> [DIRECTIONS]: State how many lines in the listing below contain the word "perform", treating uppercase and lowercase as different. Give only the number.

—————

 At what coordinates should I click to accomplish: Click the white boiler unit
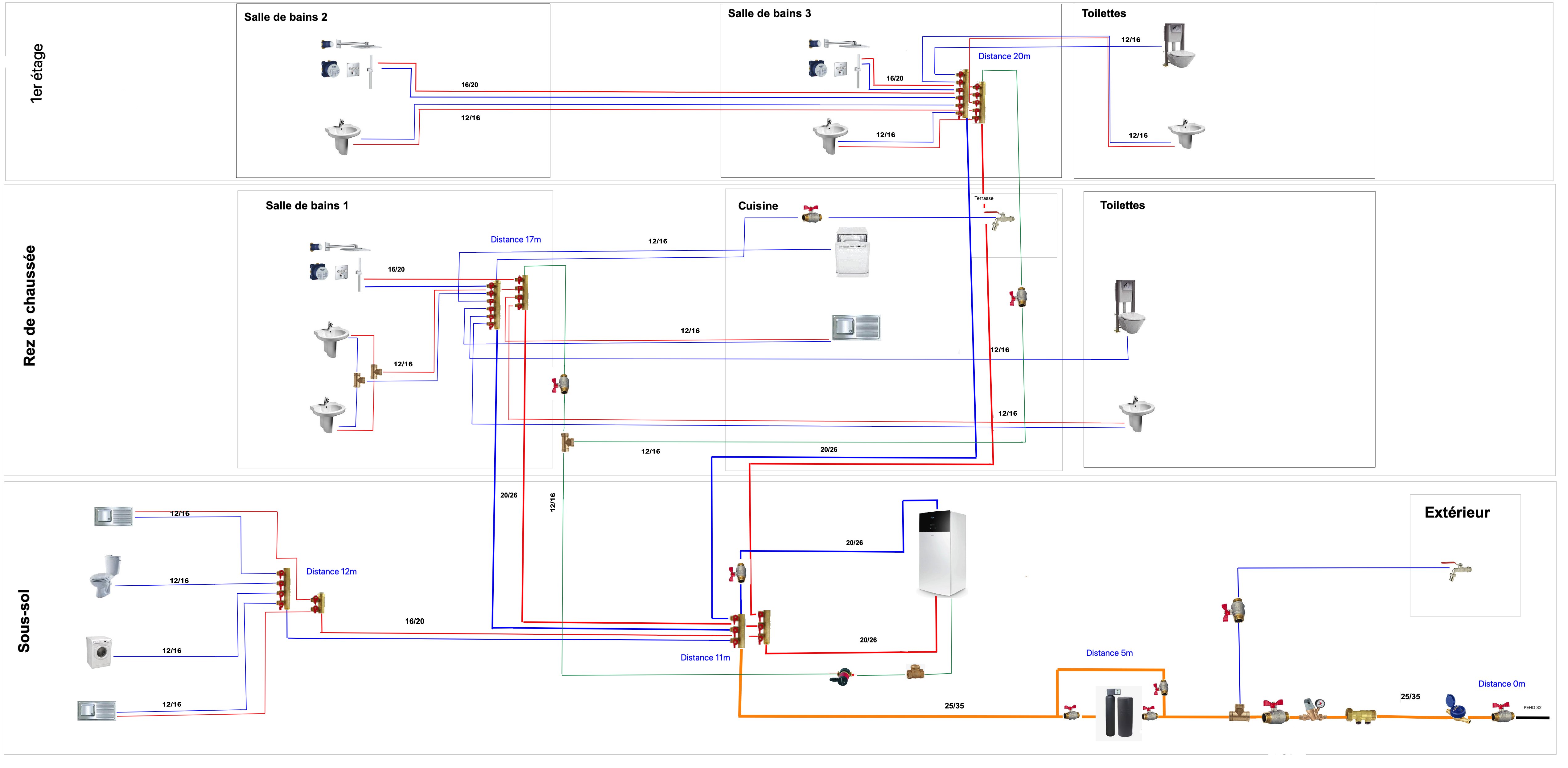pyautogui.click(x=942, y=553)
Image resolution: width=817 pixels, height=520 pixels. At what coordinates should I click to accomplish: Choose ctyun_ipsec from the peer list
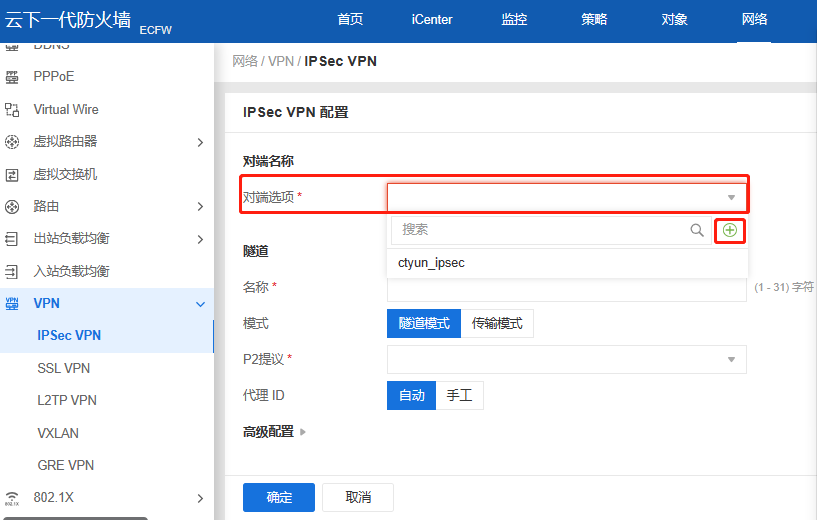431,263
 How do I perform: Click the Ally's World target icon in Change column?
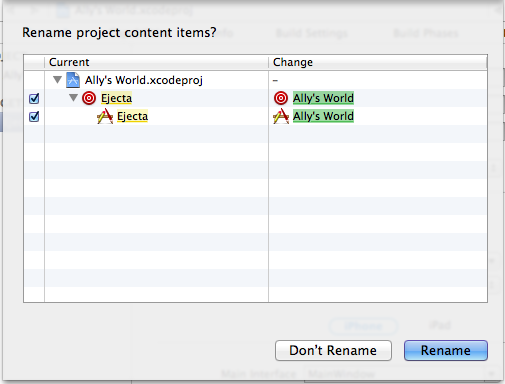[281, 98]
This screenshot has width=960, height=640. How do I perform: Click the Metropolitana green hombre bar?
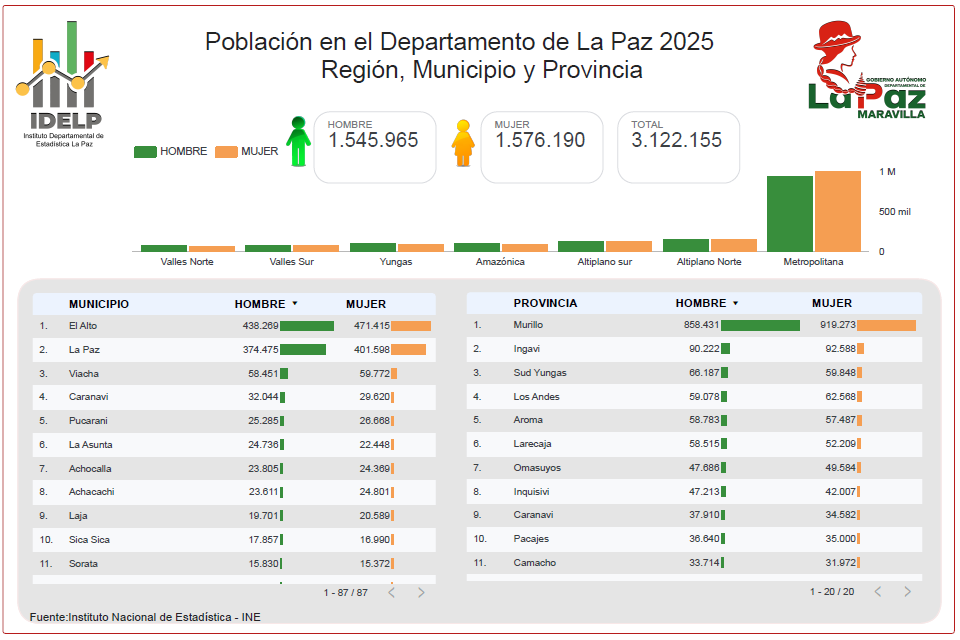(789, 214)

—————

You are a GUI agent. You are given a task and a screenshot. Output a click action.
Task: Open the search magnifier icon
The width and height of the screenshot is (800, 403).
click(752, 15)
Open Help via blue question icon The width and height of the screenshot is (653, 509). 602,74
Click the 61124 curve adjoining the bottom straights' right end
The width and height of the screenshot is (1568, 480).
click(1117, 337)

—————

> [EXERCISE RESPONSE]: 2